Just may be of some help,hope so,good luck finding a cure.


----------



## RobMD

I had a similar problem, and found a bad earth connection at the engine end of the engine to chassis earth strap. I remade the connections at both ends to make sure, and no problems since.


----------



## chasper

Tried disconnecting the live to the battery without success unfortunately, the earth seems ok, and the two sets of keys are identical. Thanks for trying guys but it looks like i'm going to have to bite the bullet. Chas.


----------



## cabby

sorry to say I had the same problem, they had to relay my van up to the main dealer,They said the ecu had gone home and we had to have a new one.hope you have some savings tucked away.circa £600.

cabby


----------



## lesanne

Hi Chas ,had same problem on my 1997 Fiat 2 yrs ago key code light on ,wouldn,t start ,after numerous attempts by Dealer but no joy ,then talking to an auto-electrician he told me he could sort it in 10 mins ,which he did ,by removing the chip from the deisel injection pump and bypassing the code ,only trouble is ,i don,t have a keycode anymore ,but only i know this ,,i also have two immobilisers.so for me it works fine,same thing happened to my mate on here Rugbyken,good luck with your prob... regards Les,,


----------



## cabby

will we hear the end of this saga. :roll: 

cabby


----------



## joedenise

Dont know how old your mh is we had a 98 hymer would not start.

long story but it was the accident cut off under bonnet on offside by battery just needed pushing in.

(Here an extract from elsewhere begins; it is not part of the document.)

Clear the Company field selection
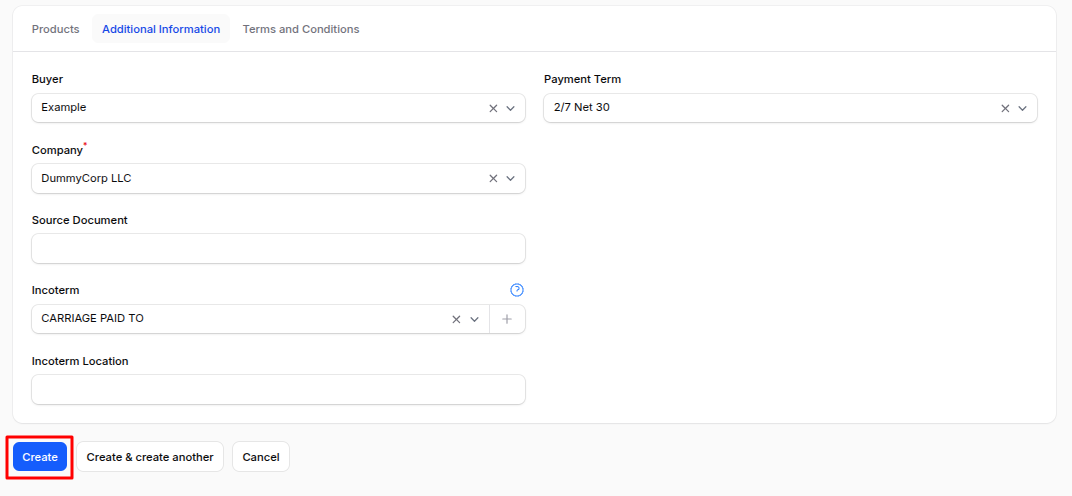This screenshot has height=496, width=1072. 493,179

But it was showing the key code fault until the button was pushed in

joe


----------



## chasper

cabby said:


> will we hear the end of this saga. :roll:
> 
> cabby[/quote
> 
> ]Got the van back yesterday, took it in on Tuesday. they had to get a new keycard from Peugeot, apparently for boxer vans they have to use the postal system, for cars they have a different, quicker system. Any way they have recoded one of the keys but the other key has a fault and will not recode they say. I have asked them to arrange a new key and am waiting for a quote from them. The cost so far is £53.56, the key code card is listed as £2.97. Thanks for the help offered.


----------



## adonisito

Don't know if its any help, but I had to have the whole immobiliser replaced when this happened to me. Bloke came out on a Sunday took out the Sigma and fitted another. Cost to me £250 - it might make you feel better!


----------



## chasper

It was not the Sigma it was the Peugeot side of it which let me down. Anyway its back on the road, thats what counts!


----------